RECORDS FOR THE EXERCISE —

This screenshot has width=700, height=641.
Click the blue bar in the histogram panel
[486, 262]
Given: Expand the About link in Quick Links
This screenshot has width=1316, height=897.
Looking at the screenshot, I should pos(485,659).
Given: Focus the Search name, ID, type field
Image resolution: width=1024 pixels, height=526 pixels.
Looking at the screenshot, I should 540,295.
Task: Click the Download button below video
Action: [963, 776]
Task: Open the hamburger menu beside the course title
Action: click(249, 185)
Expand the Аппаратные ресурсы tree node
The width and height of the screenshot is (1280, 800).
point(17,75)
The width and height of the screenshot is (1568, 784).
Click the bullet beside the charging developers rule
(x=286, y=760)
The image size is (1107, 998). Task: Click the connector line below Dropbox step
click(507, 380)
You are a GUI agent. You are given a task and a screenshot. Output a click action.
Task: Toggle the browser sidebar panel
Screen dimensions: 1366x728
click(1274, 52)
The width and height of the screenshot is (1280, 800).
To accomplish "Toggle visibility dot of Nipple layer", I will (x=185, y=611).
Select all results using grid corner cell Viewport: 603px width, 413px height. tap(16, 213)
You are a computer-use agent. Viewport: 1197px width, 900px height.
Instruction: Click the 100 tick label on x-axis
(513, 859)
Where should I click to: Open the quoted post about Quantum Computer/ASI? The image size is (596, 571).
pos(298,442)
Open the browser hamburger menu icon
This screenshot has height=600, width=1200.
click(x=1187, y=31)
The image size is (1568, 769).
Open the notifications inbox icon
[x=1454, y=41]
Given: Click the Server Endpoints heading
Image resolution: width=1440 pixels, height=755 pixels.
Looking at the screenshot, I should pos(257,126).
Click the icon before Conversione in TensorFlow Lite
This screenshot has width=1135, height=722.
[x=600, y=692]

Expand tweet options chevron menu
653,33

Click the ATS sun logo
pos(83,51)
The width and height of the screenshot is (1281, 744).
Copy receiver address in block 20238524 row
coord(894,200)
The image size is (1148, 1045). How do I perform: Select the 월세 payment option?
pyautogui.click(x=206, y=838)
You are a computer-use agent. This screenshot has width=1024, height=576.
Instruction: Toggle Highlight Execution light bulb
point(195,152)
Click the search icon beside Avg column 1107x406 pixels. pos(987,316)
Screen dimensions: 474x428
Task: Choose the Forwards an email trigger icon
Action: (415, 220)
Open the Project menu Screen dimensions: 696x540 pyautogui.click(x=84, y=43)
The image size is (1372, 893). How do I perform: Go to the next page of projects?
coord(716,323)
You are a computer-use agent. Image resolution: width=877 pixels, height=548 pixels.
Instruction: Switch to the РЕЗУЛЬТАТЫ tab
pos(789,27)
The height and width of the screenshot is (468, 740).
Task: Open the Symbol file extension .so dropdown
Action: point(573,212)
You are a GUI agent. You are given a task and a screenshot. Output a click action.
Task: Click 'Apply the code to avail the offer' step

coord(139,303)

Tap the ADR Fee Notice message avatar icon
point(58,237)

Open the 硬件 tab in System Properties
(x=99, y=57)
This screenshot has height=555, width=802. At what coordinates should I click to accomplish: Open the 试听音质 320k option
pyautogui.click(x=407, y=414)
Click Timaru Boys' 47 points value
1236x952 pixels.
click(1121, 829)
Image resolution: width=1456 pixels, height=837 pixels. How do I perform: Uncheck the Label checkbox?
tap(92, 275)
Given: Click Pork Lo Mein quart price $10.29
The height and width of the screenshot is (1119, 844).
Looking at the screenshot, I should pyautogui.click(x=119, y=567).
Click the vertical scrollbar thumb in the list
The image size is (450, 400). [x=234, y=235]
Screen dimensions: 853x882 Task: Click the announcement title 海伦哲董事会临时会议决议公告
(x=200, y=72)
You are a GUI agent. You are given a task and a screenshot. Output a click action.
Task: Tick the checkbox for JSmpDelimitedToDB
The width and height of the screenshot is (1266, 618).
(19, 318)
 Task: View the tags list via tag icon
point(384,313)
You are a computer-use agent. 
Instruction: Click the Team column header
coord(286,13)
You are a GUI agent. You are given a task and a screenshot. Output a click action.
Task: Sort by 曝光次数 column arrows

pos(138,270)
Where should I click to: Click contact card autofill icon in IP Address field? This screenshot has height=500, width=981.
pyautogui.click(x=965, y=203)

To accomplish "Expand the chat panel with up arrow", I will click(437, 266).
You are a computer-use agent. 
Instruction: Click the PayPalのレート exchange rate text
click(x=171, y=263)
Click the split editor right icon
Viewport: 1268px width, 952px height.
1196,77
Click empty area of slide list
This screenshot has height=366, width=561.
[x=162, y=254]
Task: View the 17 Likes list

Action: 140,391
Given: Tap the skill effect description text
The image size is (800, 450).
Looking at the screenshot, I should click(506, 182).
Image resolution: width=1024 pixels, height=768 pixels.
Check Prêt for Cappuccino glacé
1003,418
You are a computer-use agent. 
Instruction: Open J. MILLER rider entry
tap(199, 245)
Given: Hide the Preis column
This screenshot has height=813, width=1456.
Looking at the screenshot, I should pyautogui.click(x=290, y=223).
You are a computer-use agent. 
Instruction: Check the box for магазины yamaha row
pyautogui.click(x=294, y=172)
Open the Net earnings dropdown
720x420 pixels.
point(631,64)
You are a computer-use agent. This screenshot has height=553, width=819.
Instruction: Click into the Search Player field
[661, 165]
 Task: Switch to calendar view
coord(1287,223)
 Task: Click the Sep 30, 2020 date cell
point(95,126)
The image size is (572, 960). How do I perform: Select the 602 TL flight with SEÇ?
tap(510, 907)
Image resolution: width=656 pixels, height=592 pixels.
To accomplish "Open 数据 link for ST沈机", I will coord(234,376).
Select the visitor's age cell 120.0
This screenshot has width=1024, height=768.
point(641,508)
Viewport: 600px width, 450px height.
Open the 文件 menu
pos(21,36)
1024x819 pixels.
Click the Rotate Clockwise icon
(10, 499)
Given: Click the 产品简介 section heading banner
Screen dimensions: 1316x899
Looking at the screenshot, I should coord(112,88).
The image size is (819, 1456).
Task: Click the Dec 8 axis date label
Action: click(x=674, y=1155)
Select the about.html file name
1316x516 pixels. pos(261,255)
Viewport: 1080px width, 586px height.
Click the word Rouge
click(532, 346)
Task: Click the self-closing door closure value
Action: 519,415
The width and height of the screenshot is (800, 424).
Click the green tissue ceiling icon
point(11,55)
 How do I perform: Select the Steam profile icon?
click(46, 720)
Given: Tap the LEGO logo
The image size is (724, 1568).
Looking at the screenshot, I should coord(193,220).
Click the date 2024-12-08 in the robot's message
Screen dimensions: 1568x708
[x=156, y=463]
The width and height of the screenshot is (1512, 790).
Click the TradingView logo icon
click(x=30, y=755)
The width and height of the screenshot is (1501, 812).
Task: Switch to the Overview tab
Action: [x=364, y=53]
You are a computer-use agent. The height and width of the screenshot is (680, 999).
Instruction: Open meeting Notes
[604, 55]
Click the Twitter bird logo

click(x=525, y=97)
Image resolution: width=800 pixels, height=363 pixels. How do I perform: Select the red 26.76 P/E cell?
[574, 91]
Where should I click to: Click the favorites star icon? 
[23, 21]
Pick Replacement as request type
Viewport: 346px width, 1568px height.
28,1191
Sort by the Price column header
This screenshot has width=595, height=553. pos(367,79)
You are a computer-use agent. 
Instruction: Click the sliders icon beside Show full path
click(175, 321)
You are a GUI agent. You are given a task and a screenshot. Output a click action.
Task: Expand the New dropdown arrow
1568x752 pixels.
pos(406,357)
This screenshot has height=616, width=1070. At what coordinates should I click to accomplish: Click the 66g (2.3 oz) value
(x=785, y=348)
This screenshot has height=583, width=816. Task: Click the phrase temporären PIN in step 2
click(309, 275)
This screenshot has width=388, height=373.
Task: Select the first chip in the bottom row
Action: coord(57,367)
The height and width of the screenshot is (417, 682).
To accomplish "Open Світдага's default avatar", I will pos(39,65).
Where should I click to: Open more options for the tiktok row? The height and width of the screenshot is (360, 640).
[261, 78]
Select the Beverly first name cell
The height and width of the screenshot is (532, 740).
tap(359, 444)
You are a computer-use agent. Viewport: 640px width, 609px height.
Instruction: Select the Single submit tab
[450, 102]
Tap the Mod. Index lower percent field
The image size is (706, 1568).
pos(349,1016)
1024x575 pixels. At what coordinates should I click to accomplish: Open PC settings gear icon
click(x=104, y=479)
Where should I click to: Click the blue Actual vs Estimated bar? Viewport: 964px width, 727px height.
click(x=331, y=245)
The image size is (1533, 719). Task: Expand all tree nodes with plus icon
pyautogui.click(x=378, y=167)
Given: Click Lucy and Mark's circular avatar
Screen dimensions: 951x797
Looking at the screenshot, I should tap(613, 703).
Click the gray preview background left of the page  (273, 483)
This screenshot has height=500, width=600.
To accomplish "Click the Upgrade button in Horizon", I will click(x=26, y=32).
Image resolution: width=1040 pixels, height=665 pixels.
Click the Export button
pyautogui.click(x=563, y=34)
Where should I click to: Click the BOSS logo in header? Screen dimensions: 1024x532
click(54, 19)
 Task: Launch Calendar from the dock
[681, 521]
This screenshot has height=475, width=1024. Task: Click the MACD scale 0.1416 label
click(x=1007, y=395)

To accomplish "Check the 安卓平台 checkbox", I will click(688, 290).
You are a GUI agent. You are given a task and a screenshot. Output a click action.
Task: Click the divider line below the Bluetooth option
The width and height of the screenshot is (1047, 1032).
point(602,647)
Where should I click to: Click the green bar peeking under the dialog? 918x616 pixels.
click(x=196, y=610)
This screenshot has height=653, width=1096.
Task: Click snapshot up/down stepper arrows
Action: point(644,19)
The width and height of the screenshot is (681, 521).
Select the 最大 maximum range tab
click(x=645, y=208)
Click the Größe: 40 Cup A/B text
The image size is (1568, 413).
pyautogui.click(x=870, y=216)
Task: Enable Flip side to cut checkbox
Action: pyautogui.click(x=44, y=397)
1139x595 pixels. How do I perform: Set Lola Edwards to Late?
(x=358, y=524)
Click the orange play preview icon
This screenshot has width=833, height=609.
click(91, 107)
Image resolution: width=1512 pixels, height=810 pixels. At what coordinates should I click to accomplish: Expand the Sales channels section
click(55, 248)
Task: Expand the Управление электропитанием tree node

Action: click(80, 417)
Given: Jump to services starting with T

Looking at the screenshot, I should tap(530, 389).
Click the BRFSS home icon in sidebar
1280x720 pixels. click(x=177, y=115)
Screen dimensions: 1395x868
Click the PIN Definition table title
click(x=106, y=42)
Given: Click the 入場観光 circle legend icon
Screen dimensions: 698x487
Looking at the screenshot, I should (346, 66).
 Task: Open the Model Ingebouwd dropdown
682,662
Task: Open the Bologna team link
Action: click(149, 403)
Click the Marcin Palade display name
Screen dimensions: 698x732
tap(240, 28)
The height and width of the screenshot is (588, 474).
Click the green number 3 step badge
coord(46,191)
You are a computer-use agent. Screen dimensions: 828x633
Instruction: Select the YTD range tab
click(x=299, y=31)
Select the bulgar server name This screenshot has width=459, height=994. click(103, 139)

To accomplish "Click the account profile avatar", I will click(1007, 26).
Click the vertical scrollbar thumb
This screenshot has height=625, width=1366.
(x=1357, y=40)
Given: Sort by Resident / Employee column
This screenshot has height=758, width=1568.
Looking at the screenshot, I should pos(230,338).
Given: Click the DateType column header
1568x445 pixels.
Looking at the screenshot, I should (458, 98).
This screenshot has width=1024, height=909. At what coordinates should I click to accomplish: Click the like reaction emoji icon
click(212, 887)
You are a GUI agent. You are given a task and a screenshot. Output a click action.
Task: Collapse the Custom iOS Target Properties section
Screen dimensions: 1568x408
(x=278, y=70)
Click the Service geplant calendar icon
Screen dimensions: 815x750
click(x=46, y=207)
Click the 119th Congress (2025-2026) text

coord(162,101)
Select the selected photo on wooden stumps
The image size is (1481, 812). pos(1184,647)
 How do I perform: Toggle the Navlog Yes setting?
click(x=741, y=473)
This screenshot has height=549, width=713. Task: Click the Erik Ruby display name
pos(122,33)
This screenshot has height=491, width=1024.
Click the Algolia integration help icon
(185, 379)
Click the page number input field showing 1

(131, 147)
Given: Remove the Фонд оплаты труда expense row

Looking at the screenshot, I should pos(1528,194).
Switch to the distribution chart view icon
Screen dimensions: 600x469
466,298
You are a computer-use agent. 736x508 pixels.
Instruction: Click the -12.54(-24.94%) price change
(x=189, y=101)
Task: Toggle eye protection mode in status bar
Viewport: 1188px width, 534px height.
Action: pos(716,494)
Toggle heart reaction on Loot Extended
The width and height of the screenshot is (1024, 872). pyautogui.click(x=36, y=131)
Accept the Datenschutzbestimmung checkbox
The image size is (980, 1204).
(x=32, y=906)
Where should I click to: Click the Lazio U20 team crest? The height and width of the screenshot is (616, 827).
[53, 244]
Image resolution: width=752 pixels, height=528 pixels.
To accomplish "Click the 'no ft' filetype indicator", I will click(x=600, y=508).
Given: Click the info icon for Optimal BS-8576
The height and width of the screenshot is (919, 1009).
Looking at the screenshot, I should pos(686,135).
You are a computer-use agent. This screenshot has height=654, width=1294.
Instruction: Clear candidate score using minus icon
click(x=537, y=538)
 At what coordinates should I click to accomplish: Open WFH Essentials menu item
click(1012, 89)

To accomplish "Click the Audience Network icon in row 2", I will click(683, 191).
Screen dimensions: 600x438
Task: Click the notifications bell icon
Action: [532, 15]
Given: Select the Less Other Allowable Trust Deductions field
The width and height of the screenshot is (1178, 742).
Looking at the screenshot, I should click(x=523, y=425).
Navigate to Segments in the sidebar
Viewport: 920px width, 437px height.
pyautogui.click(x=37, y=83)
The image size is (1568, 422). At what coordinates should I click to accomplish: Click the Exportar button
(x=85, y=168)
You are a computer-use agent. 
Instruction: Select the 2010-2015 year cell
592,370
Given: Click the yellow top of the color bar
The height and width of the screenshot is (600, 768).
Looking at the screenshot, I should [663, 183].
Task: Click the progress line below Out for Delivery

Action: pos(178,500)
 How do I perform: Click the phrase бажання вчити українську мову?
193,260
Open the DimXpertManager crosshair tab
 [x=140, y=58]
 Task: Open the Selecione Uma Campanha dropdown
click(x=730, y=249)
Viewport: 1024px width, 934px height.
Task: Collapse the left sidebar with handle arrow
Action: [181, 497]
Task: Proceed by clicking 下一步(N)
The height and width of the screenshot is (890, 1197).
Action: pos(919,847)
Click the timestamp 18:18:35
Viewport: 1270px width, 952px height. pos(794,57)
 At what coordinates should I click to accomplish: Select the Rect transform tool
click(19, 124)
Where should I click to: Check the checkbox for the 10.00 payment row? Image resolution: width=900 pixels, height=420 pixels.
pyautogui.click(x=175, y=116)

WORK ORDER —
After reading the material above, tally the lines that include the string "heading" and give only the number.

ANSWER SECTION —
2